▶ _Data for this exercise_

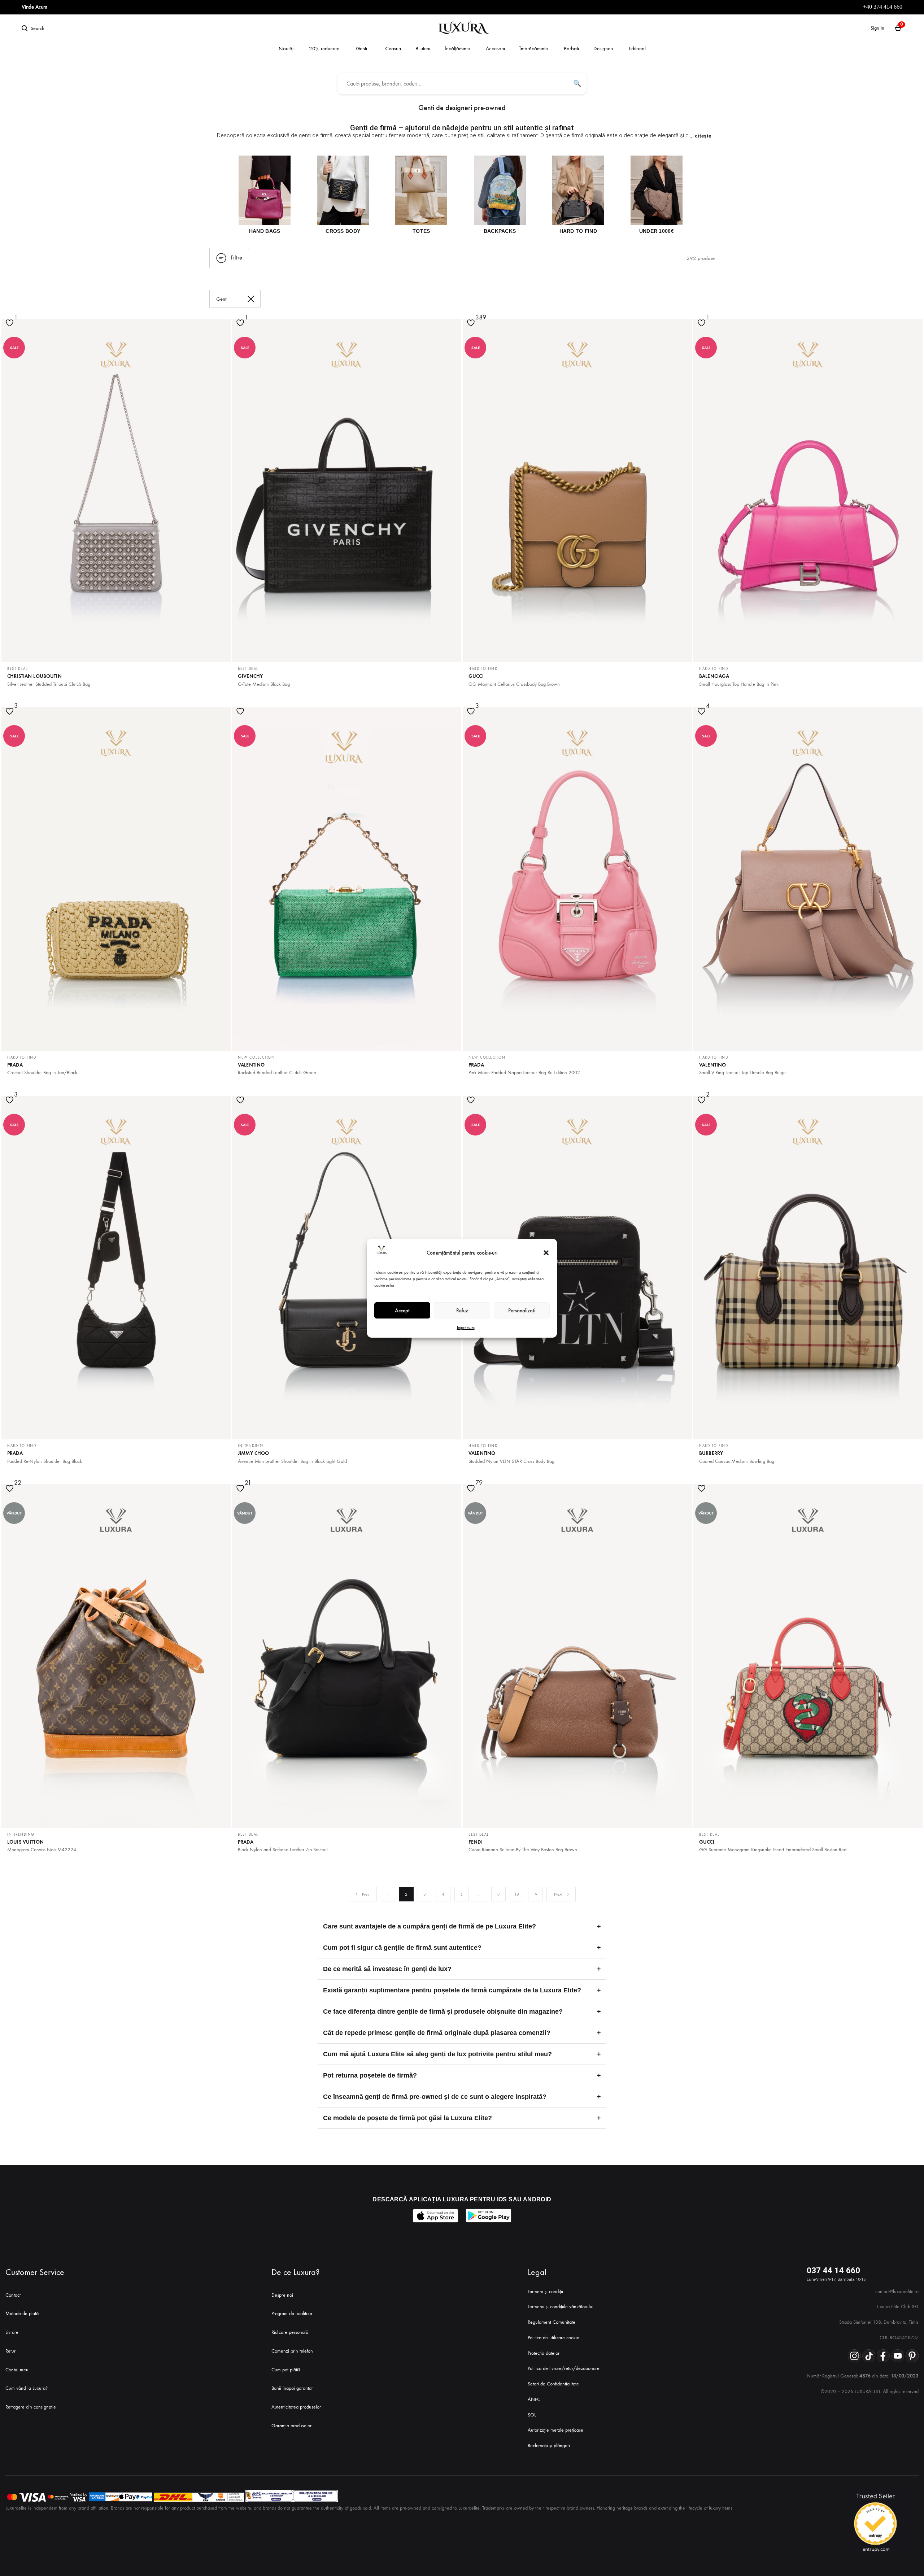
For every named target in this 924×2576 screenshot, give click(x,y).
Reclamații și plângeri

---

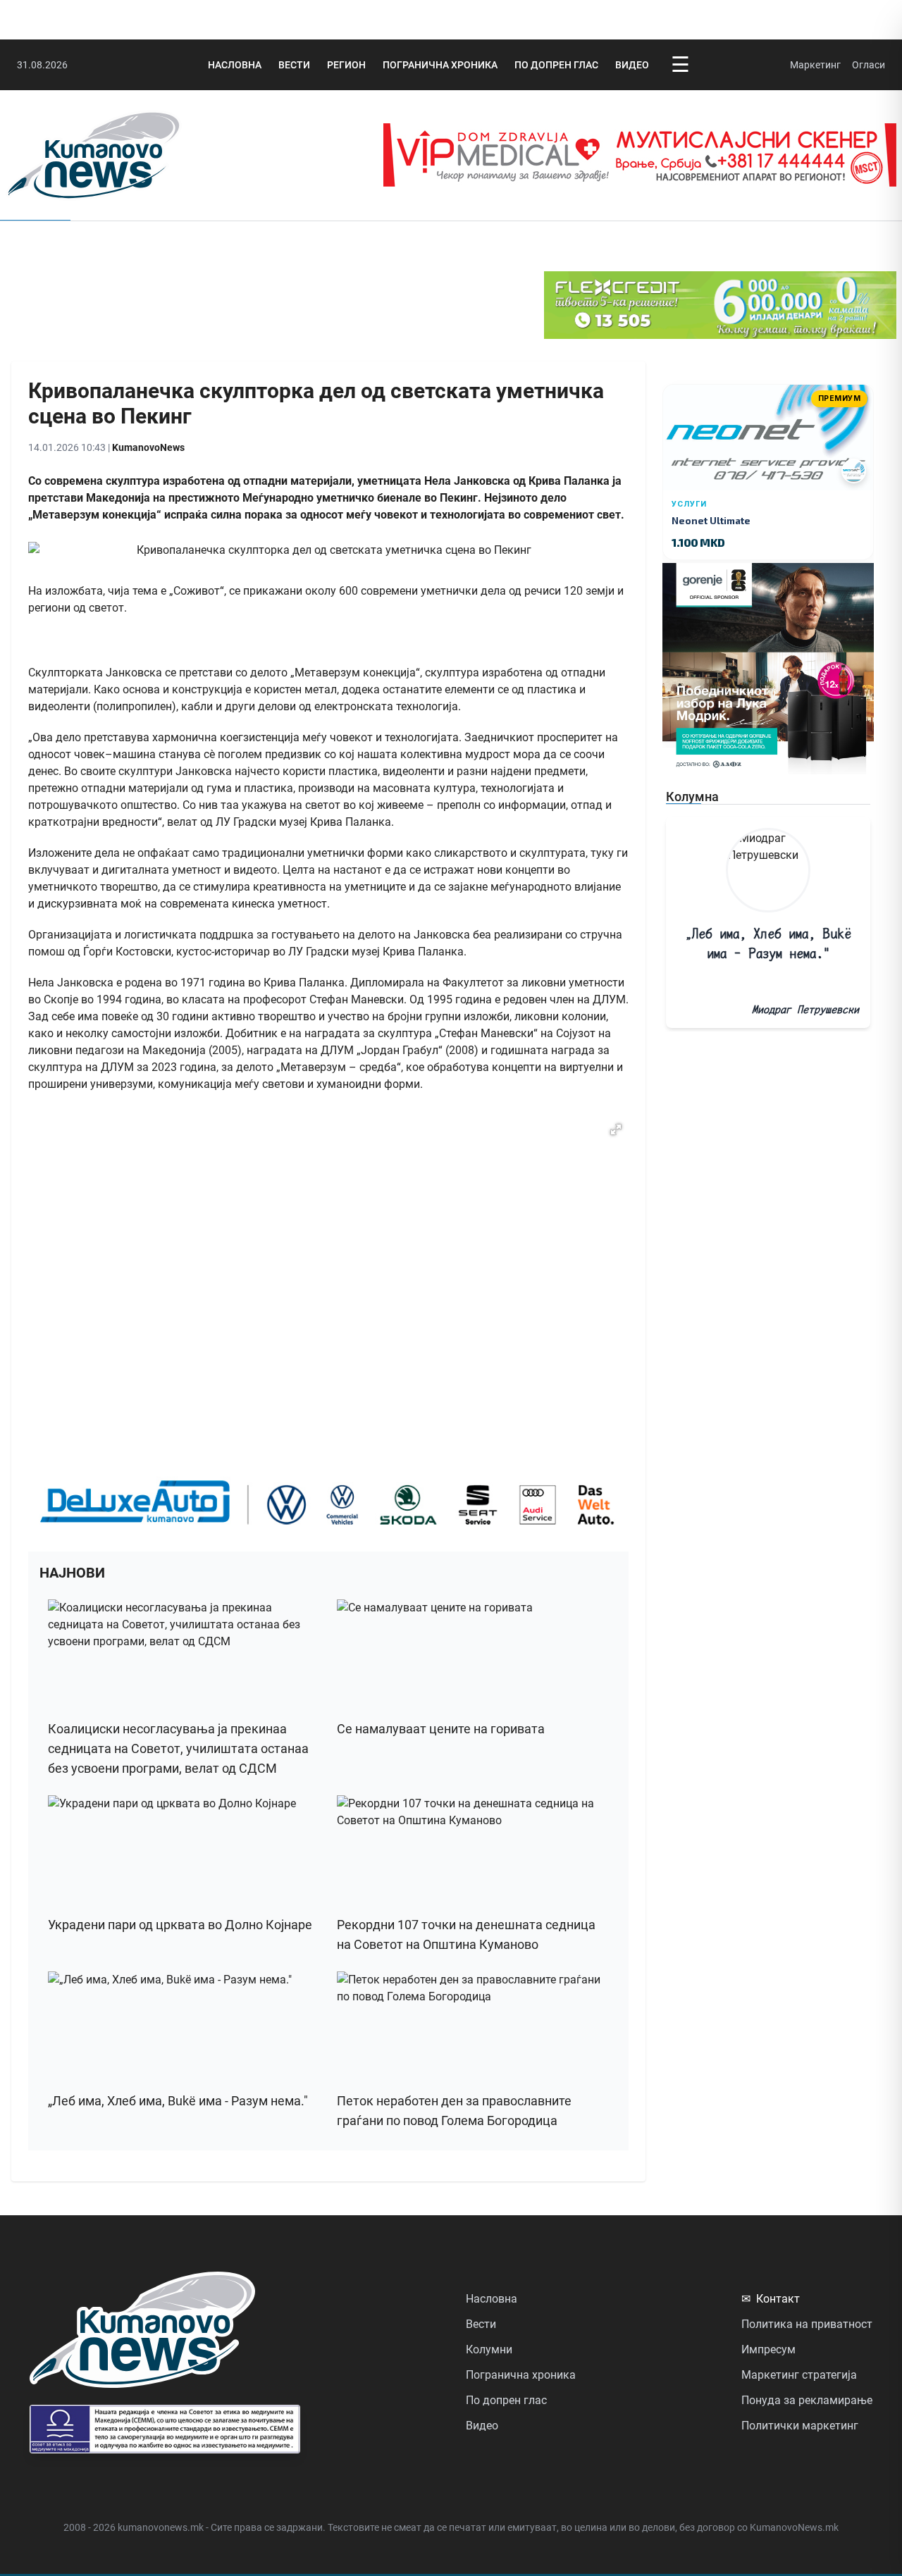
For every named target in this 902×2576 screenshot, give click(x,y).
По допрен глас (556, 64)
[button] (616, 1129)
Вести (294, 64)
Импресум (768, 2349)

---

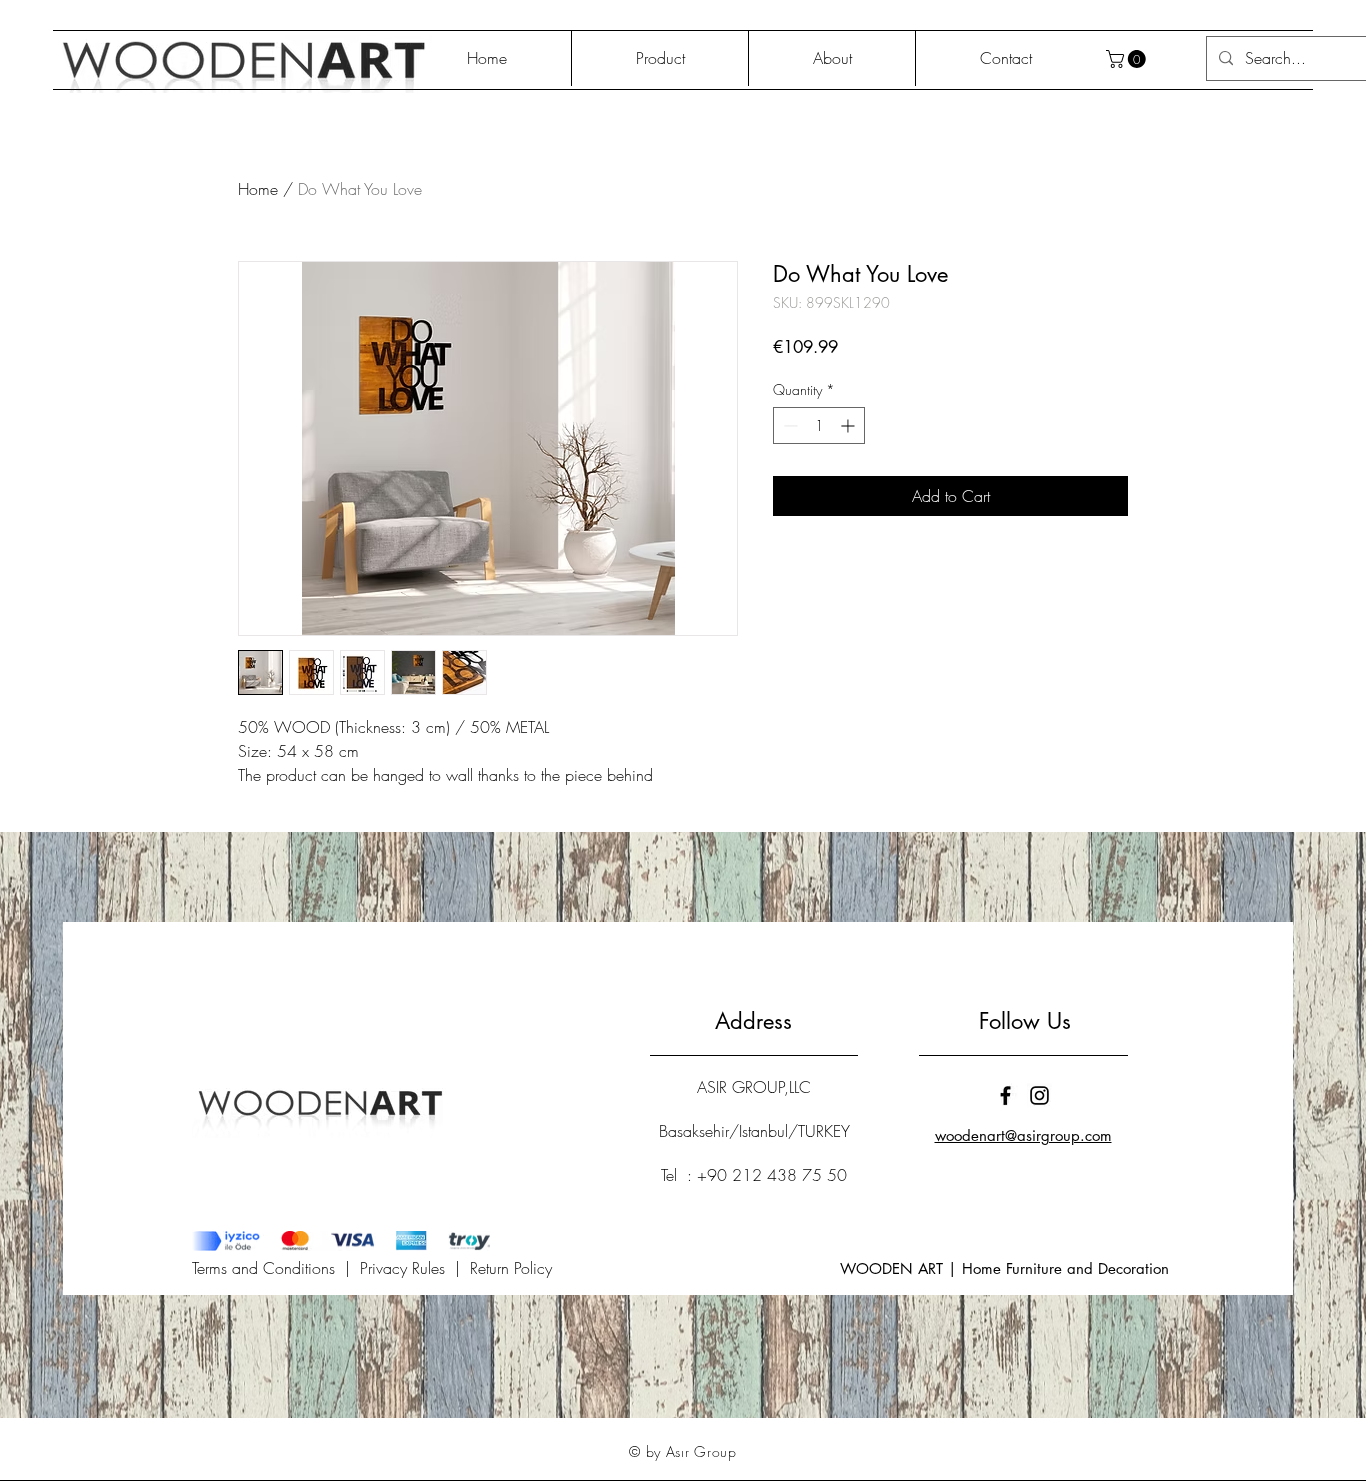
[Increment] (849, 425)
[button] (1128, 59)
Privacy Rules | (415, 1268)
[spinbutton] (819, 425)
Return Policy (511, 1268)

▶ _Activity_
Reply with one number, the count of lines in the entries that hold the string "target".

▶ _Output below_
2